According to Deloitte, by 2025 ten percent of global GDP will be built on top of blockchain applications. But the unified standards for mass blockchain adoption are still lacking.

Setting common standards is a priority for mass adoption of blockchain technology in the enterprise space. Adoption depends on how fast standards develop for the biggest stumbling blocks in the industry: scalability and interoperability. To speed up standards development and adoption many key players formed and joined industry groups that work on specifications. The task is not as glamorous as advertising ICO development. It’s not as transparent and public either, as nations and corporations alike try to get to the finish line first, so it is quite a challenge to navigate the blockchain standards space, but we will sure try.

In this article we look at the efforts of Enterprise Ethereum Alliance, R3 and Hyperledger to produce blockchain tech standards, what specification documents are currently in the works and what you can do now to come out on top later.
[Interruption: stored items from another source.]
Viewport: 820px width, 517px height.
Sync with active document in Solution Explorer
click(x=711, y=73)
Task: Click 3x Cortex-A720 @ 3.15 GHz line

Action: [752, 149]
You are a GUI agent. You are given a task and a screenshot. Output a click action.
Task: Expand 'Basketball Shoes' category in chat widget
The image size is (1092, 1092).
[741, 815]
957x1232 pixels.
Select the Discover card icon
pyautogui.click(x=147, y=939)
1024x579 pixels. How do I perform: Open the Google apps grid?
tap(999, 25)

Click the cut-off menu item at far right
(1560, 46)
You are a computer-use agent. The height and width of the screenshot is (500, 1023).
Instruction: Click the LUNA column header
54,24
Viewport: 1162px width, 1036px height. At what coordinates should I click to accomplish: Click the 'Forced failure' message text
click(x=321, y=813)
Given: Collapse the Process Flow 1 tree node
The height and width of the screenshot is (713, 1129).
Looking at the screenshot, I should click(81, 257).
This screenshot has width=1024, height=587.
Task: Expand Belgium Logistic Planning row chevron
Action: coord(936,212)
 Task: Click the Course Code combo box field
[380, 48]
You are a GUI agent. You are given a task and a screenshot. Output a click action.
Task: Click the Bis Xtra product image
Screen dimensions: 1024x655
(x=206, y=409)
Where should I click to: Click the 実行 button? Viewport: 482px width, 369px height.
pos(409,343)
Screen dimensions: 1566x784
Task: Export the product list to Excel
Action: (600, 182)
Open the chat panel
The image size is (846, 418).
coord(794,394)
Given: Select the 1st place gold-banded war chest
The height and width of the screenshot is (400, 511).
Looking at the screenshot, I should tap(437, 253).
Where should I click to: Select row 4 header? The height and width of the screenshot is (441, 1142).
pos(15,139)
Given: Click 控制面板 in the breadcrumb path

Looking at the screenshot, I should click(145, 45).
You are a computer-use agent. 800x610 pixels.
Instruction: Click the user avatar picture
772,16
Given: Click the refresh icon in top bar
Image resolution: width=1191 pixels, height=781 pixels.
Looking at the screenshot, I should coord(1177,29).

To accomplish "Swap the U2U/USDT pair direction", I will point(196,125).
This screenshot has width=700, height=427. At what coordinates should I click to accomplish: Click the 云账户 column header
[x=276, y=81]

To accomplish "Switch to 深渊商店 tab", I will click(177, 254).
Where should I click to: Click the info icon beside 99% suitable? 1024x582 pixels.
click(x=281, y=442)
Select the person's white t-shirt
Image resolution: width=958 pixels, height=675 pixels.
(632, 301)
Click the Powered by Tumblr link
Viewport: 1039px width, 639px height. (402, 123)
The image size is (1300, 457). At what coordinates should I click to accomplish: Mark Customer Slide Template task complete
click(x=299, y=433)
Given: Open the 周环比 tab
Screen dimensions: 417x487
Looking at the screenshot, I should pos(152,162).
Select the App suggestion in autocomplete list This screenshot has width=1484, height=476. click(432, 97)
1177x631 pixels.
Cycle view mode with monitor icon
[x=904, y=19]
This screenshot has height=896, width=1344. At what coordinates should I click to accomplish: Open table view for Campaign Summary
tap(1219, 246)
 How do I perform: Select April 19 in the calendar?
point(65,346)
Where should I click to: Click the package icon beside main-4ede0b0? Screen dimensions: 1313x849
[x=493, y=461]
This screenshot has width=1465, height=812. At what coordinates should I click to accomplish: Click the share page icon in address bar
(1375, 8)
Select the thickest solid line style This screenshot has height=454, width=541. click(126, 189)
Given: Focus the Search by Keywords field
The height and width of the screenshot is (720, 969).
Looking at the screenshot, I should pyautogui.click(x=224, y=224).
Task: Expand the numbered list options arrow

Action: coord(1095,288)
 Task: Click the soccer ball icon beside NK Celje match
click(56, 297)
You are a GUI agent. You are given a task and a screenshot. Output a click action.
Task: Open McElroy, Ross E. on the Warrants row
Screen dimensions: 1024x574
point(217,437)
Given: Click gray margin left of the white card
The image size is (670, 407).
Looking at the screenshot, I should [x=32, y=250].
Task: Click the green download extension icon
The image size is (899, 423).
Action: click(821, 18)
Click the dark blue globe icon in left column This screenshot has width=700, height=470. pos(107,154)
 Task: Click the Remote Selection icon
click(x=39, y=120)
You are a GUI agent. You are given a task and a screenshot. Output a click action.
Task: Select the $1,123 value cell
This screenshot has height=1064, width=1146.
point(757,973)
EEA Blockchain Tech Standards

The Enterprise Ethereum Alliance, or EEA, is a non-profit corporation consisting of startups and Fortune 500 companies, developers and academics, as well as technology vendors aimed at developing enterprise deployment open-source standards. It was founded in March 2017 and boasts strong partners like Accenture and BP, Credit Suisse, and Microsoft among its 500+ members. The organization hopes to provide means to streamline enterprise blockchain solutions processes without the need to implement in-house or hire a third-party cryptocurrency development company to create private enterprise-ready Ethereum apps.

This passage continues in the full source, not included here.